A Bari la Tari continua a pesare come un macigno sui bilanci familiari. Lo conferma l’ultimo, dettagliato report di Cittadinanzattiva, che fotografa una città dove una famiglia di tre persone nel 2025 pagherà in media 432 euro per la gestione e lo smaltimento dei rifiuti. Una cifra che vale più del doppio rispetto ai 196 euro richiesti a una famiglia di Cremona.
Il divario Nord-Sud
Il divario non sorprende: il Sud resta l’area dove la tassa rifiuti è più cara, con Puglia, Campania e Sicilia stabilmente oltre la soglia dei 400 euro annui. All’opposto, Trentino-Alto Adige, Molise e Lombardia registrano le tariffe più leggere. Per Bari il conto sarebbe legato all’elevato costo del servizio svolto da Amiu Puglia, che ogni anno assorbe circa 80 milioni di euro per igiene urbana, pulizia e smaltimento.

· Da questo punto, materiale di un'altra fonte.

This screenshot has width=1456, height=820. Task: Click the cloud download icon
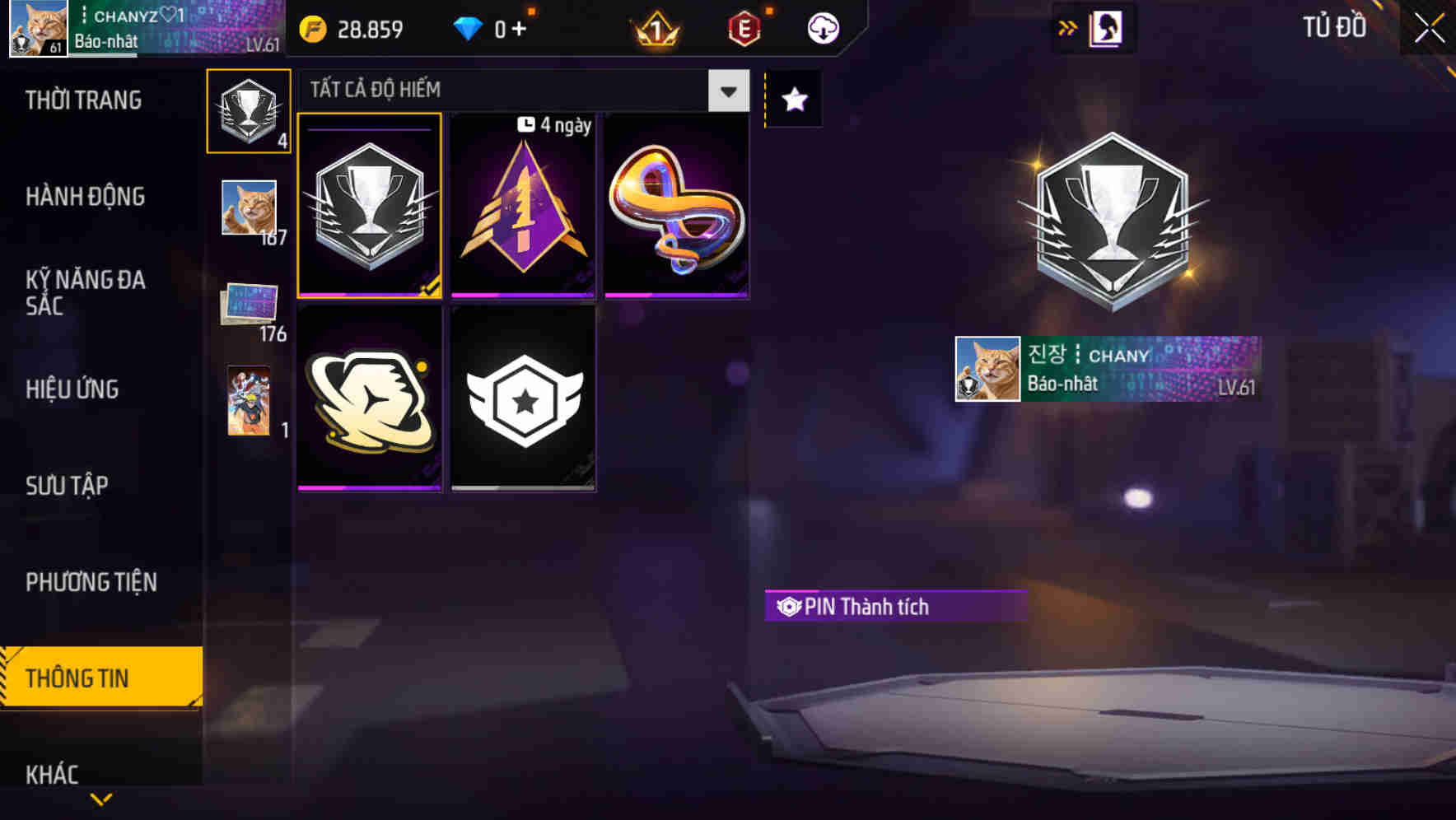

E il confronto con altre grandi città italiane non è incoraggiante: a fronte dei 432 euro baresi, Udine si ferma a 199, Bergamo a 223, Milano a 291, Bologna a 294. Se il dato assoluto pesa, quello relativo ai redditi pesa ancora di più. Nel report viene ricordato che lo stipendio medio lordo a Milano è pari a 2.642 euro, mentre a Bari si scende a 1.491 euro, il 45% in meno. Una forbice che amplifica l’impatto della tassa sulle famiglie. Inoltre, mentre in molte città italiane la Tari scende — Modena -12,3%, Cagliari -7,6%, Isernia -4,8% — nel capoluogo pugliese cresce ancora: +1,6% quest’anno. E i risultati non brillano. La città resta poco pulita, la raccolta differenziata è ferma al 46%, il 54% dei rifiuti continua a finire in discarica e non è noto il tasso di effettivo riciclo dei materiali.
La riforma
Da tempo il consigliere della Lega Bari Giuseppe Carrieri chiede su una riforma radicale del sistema: eliminazione dei cassonetti stradali a favore di contenitori interrati smart, nuovi impianti locali di trattamento e riciclo, e soprattutto la tariffa puntuale (Tarip), basata sui rifiuti prodotti e non sui metri quadri dell’abitazione. Un modello che, secondo Cittadinanzattiva, nei Comuni che lo hanno adottato riduce del 18% l’indifferenziato e premia i comportamenti virtuosi.
Le dichiarazioni
«Dopo 18 mesi di amministrazione Leccese – denuncia Carrieri – nulla è cambiato: disservizi igienici, impianti insufficienti e costi sempre altissimi». Un segnale positivo arriva però dai recenti controlli della Ripartizione Tributi sulle utenze non domestiche: il 45% di quelle verificate non aveva mai dichiarato l’inizio attività, evadendo totalmente la Tari. Recuperati finora oltre 2 milioni di euro. Risorse che, se confermate e incrementate, potrebbero finalmente tradursi in una riduzione della Tari nel 2026. «Pagare tutti per pagare meno», si ripete da anni. Ora Bari attende di capire se, almeno su questo fronte, le promesse diventeranno realtà.